Thereness jokes
What's the best thing about 23 year olds? There are twenty of them.
Knock knock. Who's there? Daisy. Daisy who? Daisy me rollinnnnnn!
A man walks into a diner one day, walks up to the counter, and proceeds to order a bowl of chili.
The waitress says that the man sitting next to him just ordered the last bowl they had. That man was just sitting there, not eating the chili.
After watching him not eating for a while, the first man asks him, "Are you going to eat that?"
The second man replies, "No, you can have it if you want."
So the first man takes the bowl and starts eating.
About halfway through the bowl, he's chewing when he feels a crunch. He looks down only to see half a dead rat sitting in the chili.
He immediately throws all of it up, back into the bowl.
The second man looks at him and says, "Yeah, that's about as far as I got too."
What happened to the eight-year-old boy that needed to go to the bathroom during church?
The priest stopped him on the way there.
A guy walks into a butcher's shop and says, "Sir, are you a gambling man?"

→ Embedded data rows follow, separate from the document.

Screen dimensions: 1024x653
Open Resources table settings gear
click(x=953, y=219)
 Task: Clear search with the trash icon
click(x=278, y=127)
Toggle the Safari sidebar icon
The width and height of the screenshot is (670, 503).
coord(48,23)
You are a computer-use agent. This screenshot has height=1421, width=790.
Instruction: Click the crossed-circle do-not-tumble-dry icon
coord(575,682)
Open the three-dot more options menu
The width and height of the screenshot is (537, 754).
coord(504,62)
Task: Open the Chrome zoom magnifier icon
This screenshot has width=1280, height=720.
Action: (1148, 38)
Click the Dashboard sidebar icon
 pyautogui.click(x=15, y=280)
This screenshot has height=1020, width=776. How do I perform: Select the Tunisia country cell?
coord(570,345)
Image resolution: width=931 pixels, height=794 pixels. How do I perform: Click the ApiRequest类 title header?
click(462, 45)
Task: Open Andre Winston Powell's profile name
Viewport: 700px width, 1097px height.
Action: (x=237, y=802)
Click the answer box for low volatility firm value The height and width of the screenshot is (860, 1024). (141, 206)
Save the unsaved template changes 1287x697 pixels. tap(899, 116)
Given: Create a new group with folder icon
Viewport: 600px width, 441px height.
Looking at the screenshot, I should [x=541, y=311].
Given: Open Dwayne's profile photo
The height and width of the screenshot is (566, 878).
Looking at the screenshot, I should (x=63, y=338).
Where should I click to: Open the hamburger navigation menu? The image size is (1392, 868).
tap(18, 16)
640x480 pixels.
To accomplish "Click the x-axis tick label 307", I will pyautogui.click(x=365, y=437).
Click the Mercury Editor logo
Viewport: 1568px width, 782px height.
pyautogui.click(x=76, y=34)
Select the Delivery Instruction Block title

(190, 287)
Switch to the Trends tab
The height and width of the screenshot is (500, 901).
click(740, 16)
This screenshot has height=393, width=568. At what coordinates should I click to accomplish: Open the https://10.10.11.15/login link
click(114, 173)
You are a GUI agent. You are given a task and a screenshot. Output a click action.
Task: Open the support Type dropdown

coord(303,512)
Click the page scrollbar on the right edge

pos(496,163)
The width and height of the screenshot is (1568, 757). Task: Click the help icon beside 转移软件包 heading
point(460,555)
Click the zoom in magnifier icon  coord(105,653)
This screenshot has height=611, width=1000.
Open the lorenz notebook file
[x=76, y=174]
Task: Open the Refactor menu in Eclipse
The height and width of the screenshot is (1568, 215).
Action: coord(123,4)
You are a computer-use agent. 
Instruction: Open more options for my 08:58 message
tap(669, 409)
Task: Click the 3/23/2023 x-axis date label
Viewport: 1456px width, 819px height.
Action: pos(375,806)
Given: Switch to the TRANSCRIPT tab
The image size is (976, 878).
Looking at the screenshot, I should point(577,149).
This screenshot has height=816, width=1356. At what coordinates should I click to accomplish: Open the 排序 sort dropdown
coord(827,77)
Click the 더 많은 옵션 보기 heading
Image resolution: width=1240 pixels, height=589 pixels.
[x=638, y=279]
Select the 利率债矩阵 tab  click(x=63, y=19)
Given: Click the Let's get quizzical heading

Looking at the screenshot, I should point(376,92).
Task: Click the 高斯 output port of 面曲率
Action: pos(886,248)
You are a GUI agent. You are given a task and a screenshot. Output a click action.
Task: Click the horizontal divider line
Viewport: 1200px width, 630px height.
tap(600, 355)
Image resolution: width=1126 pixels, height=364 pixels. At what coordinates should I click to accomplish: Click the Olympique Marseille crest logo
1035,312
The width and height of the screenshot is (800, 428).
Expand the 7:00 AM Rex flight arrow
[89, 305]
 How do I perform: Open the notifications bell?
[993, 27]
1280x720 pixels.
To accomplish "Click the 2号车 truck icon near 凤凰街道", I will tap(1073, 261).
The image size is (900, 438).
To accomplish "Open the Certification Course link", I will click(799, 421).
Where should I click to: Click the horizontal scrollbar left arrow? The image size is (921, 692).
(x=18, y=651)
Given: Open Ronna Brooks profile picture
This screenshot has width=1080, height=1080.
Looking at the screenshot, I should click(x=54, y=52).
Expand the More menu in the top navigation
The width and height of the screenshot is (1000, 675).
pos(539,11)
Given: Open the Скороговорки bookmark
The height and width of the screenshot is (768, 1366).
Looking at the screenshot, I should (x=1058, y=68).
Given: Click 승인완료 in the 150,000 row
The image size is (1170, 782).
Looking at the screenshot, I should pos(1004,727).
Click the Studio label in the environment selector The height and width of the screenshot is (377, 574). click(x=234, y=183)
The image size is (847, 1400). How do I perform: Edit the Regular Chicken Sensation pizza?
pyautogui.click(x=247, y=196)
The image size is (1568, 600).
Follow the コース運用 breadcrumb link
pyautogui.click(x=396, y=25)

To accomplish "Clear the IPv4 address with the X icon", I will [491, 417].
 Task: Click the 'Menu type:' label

The butcher says, "Why yes, as a matter of fact, I am."
"Then I'll bet you $25 you can't reach up and touch that meat hanging over your head right there."
The butcher thinks for a moment and says, "I'm sorry, I won't take that bet."
The guy says, "But I thought you said you were a gambling man."
"I am. But the steaks are too high."
Knock, knock.
Who's there?
Snow.
Snow who?
Snow use, you wouldn't get it.
Stephen Hawking couldn't make it to Heaven because there were stairs, so he rolled down to Hell.
"My grandmother used to tell us a joke. She’d say, "Knock knock." We’d say, "Who’s there?" Then she’d say, "I can’t remember"... and start to cry."
Ten Catholic priests all die in a bus accident. When they arrive at the pearly gates, St. Peter acknowledges them. He sees that they're all priests and immediately says "If any of you are pedophiles, there's no point waiting here. You might as well eff off straight to hell right now!” Nine of the priests turn around and begin to walk away. St. Peter calls after them, "AND TAKE THE DEAF BASTARD WITH YOU TOO!”
I have a saying. Whenever you find a sink, there's probably a dead baby inside it...
If you are on here, don’t hate. There will be rude ones, but it doesn’t matter.
Knock, knock.
Who's there?
Crippling depression.
Crippling depression who--?
Me.
Back in ancient Greece, there was a Greek Skyrim, but instead of FUS ROH DAH, the main character said, "Me damnit, Ganymede, get the #10 lightning bolt, I hate it when Helios lets his kids drive!"
If you don't get this, look up the story of Phaethon, and if you STILL don't get it, then you are dumb.
An artist is commissioned to create a painting celebrating Soviet-Polish friendship, to be called "Lenin in Poland." When the painting is unveiled at the Kremlin, there is a gasp from the invited guests.
The painting depicts Lenin's wife naked in bed with Leon Trotsky.
"But this is a travesty! Where is Lenin?" asks one of the guests.
"Lenin is in Poland," replies the painter.
There was a cleaning lady with a vacuum cleaner. She sucked!
Why did the chicken cross the road?
Why?
To get to the idiot's house.
Knock knock.
Who's there?
The chicken.
Why are hill billies so weird? Because their name is Billy.
*Knock Knock* Who's there? Social Services...
There were three cats. The first cat said, "Meow." The second cat said, "Meow." The third cat said, "Meow meow." Then the first cat said, "Don't change the subject!"
If there is a divorce in West Virginia, are they still brother and sister?